[Pixel coordinate grounding data]
[Start of section]

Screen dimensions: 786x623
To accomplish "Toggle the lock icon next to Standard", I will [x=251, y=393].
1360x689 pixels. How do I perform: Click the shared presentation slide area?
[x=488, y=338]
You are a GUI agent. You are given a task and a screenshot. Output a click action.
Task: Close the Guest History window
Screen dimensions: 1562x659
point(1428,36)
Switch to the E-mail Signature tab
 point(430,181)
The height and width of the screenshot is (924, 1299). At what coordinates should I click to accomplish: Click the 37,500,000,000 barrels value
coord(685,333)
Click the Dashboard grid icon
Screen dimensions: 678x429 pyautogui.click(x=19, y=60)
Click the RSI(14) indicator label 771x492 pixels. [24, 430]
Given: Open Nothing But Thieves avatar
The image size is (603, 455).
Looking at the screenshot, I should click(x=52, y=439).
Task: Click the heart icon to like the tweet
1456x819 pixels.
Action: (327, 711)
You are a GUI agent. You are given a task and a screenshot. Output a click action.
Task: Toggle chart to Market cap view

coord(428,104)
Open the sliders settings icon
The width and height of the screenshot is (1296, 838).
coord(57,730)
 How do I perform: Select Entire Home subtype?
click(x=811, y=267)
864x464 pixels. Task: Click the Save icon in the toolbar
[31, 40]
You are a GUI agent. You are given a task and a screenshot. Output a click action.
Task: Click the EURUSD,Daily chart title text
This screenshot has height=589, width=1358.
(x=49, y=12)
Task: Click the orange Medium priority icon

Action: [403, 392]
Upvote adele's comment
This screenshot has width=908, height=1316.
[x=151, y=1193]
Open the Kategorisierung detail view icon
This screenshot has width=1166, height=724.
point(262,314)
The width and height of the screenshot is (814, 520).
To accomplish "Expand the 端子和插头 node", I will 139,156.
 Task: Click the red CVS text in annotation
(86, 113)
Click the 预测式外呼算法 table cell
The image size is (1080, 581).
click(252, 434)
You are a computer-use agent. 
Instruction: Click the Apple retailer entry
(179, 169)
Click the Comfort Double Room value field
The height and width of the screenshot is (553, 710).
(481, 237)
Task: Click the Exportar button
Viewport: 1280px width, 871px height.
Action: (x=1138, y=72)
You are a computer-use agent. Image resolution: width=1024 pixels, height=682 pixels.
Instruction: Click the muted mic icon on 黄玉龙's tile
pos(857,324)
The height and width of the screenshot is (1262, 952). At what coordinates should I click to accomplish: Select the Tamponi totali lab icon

[End of section]

Exercise
Whenever a line includes the word "Open", pull it out of the entries.

Exercise answer
Given: Open Nothing But Thieves avatar
Open the sliders settings icon
Open the Kategorisierung detail view icon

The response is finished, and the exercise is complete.